What this task involves: For each line below that includes the word "agent", make a copy.
══════════════════════════════
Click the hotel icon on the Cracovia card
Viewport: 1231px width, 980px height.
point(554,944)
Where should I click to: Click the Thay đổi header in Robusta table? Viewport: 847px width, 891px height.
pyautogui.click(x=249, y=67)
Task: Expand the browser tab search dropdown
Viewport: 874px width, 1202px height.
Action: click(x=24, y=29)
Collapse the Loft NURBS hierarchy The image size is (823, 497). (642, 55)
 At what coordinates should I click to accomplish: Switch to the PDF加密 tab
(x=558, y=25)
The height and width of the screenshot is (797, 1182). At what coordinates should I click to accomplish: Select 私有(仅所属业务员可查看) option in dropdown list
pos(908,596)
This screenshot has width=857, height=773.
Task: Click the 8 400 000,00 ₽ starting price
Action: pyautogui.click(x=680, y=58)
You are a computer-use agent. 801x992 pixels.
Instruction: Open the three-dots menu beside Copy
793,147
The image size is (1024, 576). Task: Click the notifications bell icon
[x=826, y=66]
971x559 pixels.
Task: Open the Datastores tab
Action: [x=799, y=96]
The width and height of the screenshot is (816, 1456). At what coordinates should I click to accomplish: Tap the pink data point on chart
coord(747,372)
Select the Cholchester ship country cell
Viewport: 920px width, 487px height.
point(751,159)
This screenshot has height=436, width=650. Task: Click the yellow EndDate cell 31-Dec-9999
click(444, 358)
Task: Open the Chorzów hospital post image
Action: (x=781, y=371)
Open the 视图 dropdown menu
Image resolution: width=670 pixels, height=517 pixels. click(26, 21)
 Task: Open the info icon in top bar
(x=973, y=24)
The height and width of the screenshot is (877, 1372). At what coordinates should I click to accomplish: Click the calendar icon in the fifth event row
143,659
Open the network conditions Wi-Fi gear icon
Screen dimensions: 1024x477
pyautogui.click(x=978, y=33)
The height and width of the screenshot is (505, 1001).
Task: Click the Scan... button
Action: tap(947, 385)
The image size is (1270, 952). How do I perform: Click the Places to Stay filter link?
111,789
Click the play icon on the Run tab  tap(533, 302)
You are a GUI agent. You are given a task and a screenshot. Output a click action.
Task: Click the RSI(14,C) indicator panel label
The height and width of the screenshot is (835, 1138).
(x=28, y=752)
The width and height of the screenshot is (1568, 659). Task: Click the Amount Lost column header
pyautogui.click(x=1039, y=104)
══════════════════════════════
Response area:
You are a computer-use agent. 801x992 pixels.
You are a GUI agent. You are given a task and a screenshot. Output a click action.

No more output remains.